Another Oracle apps DBA Interview Questions (with answer)

Questions:

  1. What happens if the ICM goes down?
  2. How will you speed up the patching process?
  3. How will you handle an error during patching?
  4. Provide a high-level overview of the cloning process and post-clone manual steps.
  5. Provide an introduction to AutoConfig. How does AutoConfig know which value from the XML file needs to be put in which file?
  6. Can you tell me a few tests you will do to troubleshoot self-service login problems? Which profile options and files will you check?
  7. What could be wrong if you are unable to view concurrent manager log and output files?
  8. How will you change the location of concurrent manager log and output files?
  9. If the user is experiencing performance issues, how will you go about finding the cause?
  10. How will you change the apps password?
  11. Provide the location of the DBC file and explain its significance and how applications know the name of the DBC file.
Answers:
  1. All the other managers will keep working. ICM only takes care of the queue control requests, which means starting up and shutting down other concurrent managers.
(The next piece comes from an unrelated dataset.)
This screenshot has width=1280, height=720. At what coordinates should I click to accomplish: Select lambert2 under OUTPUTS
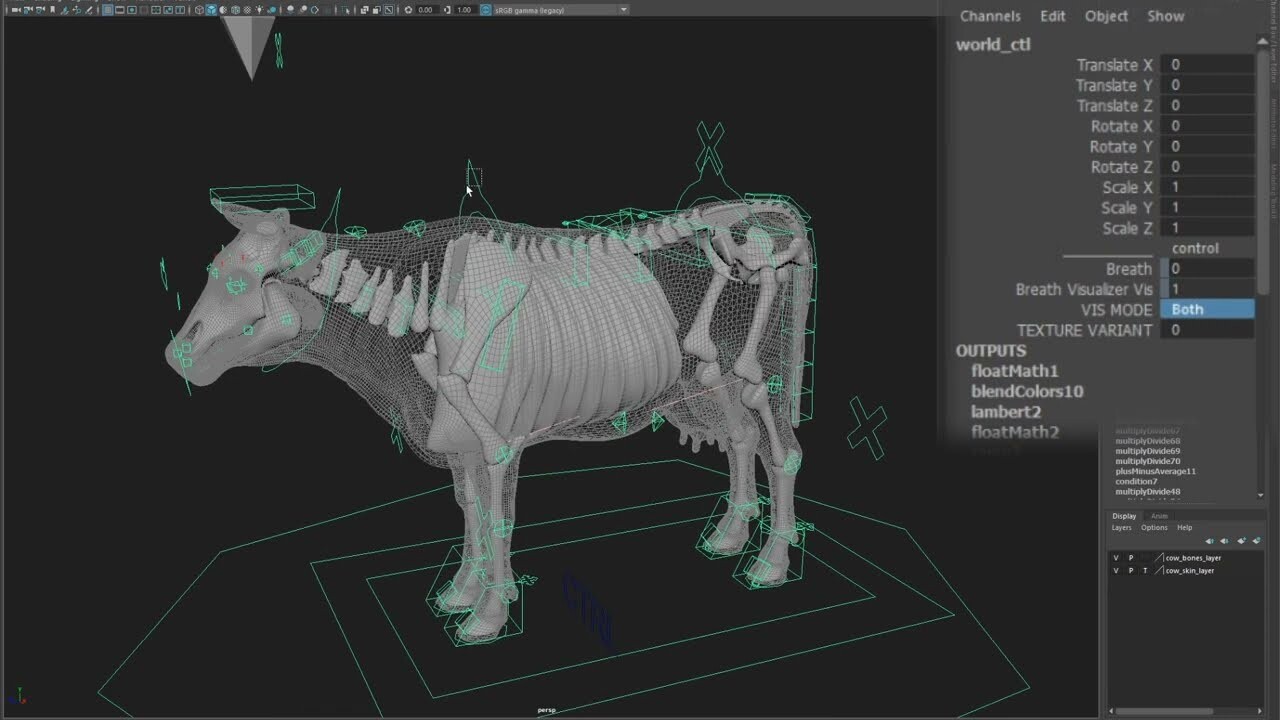pyautogui.click(x=1006, y=411)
    • You can merge multiple patches.
    • You can create a response file for non-interactive patching.
    • You can apply patches with options (nocompiledb, nomaintainmrc, nocompilejsp) and run these once after applying all the patches.
  2. Look at the log of the failed worker, identify and rectify the error and restart the worker using adctrl utility.
  3. Run pre-clone on the source (all tiers), duplicate the DB using RMAN (or restore the DB from a hot or cold backup), copy the file systems and then run post-clone on the target (all tiers).
    Manual steps (there can be many more):
    • Change all non-site profile option values (RapidClone only changes site-level profile options).
    • Modify workflow and concurrent manager tables.
    • Change printers.
  4. AutoConfig uses a context file to maintain key configuration files. A context file is an XML file in the $APPL_TOP/admin directory and is the centralized repository.
    When you run AutoConfig it reads the XML files and creates all the AutoConfig managed configuration files.
    For each configuration file maintained by AutoConfig, there exists a template file which determines which values to pick from the XML file.
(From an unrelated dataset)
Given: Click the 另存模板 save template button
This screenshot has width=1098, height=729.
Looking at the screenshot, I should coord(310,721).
    • Check guest user/password in the DBC file, profile option guest user/password, the DB.
    • Check whether apache/jserv is up.
    • Run IsItWorking, FND_WEB.PING, aoljtest, etc.
  5. Most likely the FNDFS listener is down. Look at the value of OUTFILE_NODE_NAME and LOGFILE_NODE_NAME in the FND_CONCURRENT_REQUESTS table. Look at the FND_NODES table. Look at the FNDFS_ entry in tnsnames.ora.
  6. The location of log files is determined by parameter $APPLCSF/$APPLLOG and that of output files by $APPLCSF/$APPLOUT.

    • Trace his session (with waits) and use tkprof to analyze the trace file.
    • Take a statspack report and analyze it.
    • O/s monitoring using top/iostat/sar/vmstat.
    • Check for any network bottleneck by using basic tests like ping results.

    • Use FNDCPASS to change APPS password.
    • Manually modify wdbsvr.app/cgiCMD.dat files.
    • Change any DB links pointing from other instances.

    • Location: $FND_TOP/secure directory.
    • Significance: Points to the DB server amongst other things.
    • The application knows the name of the DBC file by using profile option "Applications Database Id."